Uma molécula desenvolvida em laboratório e extensivamente estudada por cientistas do Instituto de Investigação Biomédica Fralin, da Virginia Tech, pode representar um avanço na redução da recorrência do glioblastoma, uma forma agressiva e mortal de cancro no cérebro.
Em estudo já publicado na Cell Death and Disease, os investigadores indicam que identificaram uma característica, até então desconhecida, das células cancerígenas que se mostra promissora para intervenção terapêutica. Os investigadores delinearam o mecanismo de ação e a eficácia do medicamento experimental, conhecido como JM2, que revelou potencial como terapia peptídica para atingir células cancerígenas que podem renovar-se e crescer novamente, mesmo após quimioterapia e radiação.

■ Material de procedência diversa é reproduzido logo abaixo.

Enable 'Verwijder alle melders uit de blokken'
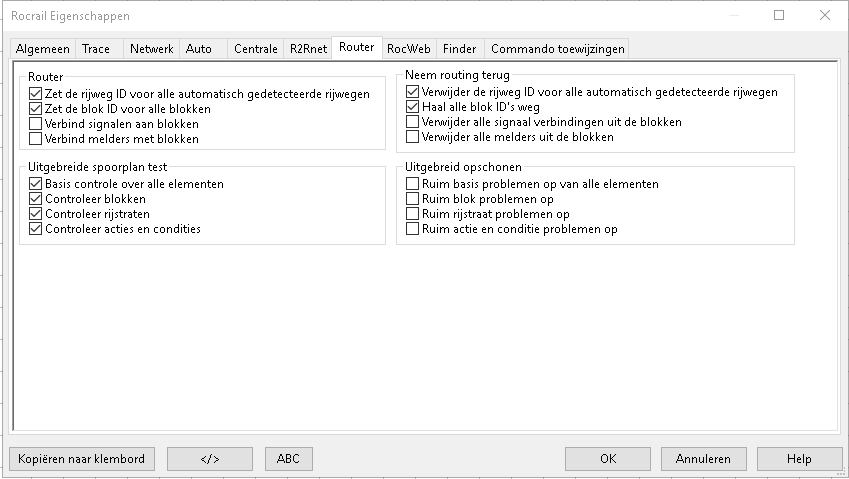849x479 pixels. tap(413, 137)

O glioblastoma, a forma mais comum de tumor cerebral maligno, é particularmente difícil de tratar. A sobrevida média após o diagnóstico é de pouco mais de 14 meses.
O tratamento geralmente envolve a remoção por cirurgia da maior parte possível do tumor, seguida de radioterapia e quimioterapia com um medicamento designado temozolomida. No entanto, o glioblastoma recorre sempre devido à presença de células-tronco de glioblastoma resistentes ao tratamento. Essas células cancerígenas podem sobreviver, mesmo após terapias convencionais, levando ao recrescimento do tumor.

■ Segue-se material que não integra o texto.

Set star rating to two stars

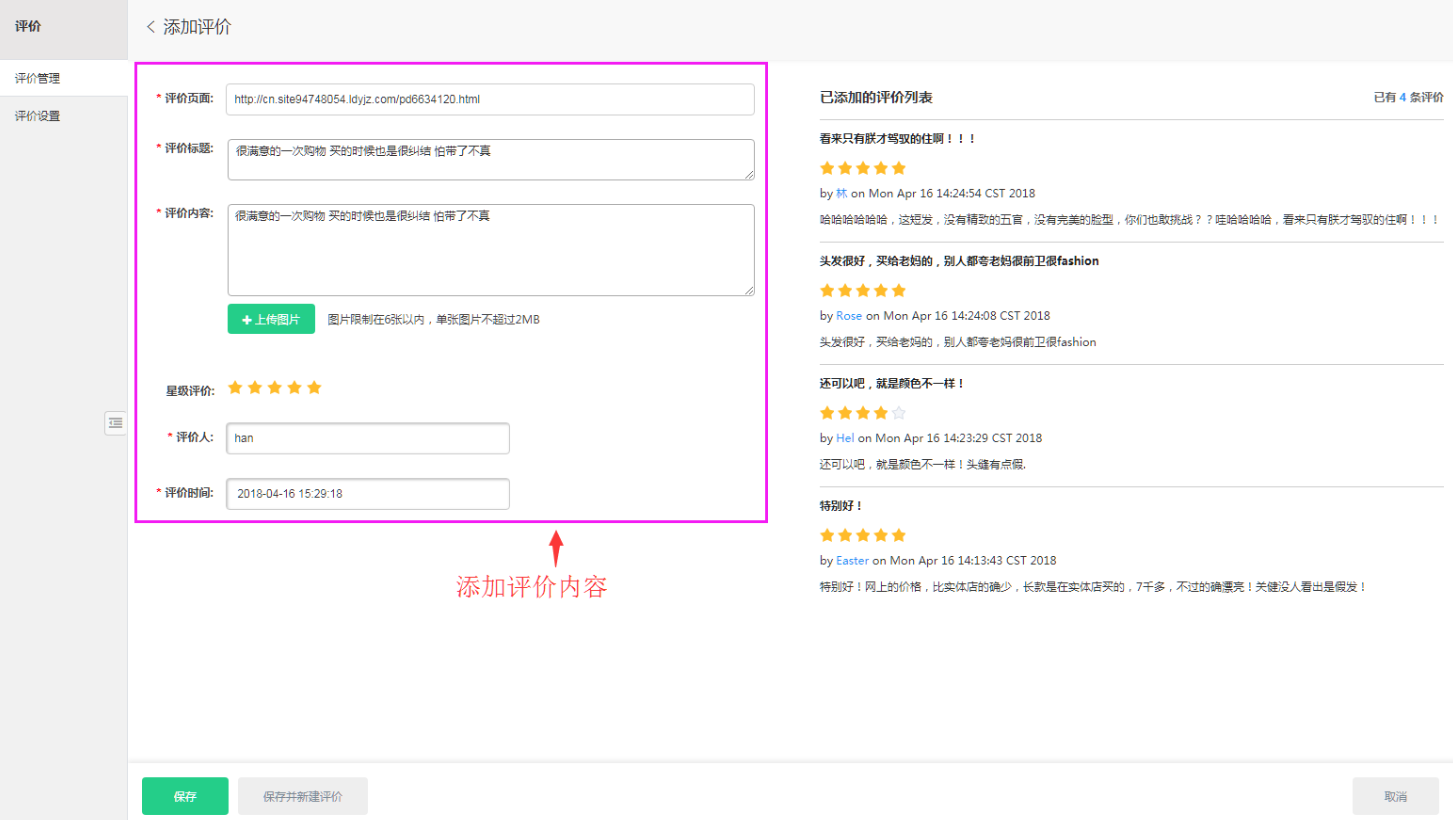coord(255,388)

“As células-tronco do glioblastoma podem se adaptar facilmente tanto ao ambiente quanto ao tratamento”, disse Samy Lamouille, autor correspondente do estudo e professor assistente do Instituto de Investigação Biomédica Fralin.
O investigador acrescentou: “Essas células podem permanecer dormentes e, em algum momento, despertar e reconstruir o tumor. É fundamental encontrar uma maneira de atingir essa população de células cancerígenas.”
A equipa de Samy Lamouille estuda como as células cancerígenas se comunicam entre si e com o ambiente ao redor, com foco especial na conexina 43. Esta proteína desempenha um papel fundamental na formação de junções comunicantes, que permitem a comunicação direta entre células, pelo que referiu Samy Lamouille, “A conexina 43 desempenha um papel complexo no câncer”, e “dependendo da sua expressão e localização nas células cancerígenas, ela pode tanto suprimir quanto promover o crescimento do cancro.”
O investigador para experimentar com células-tronco de glioblastoma cultivadas em laboratório, recorreu à microscopia de super-resolução, uma técnica poderosa que permite aos investigadores visualizar e localizar proteínas em nanoescala.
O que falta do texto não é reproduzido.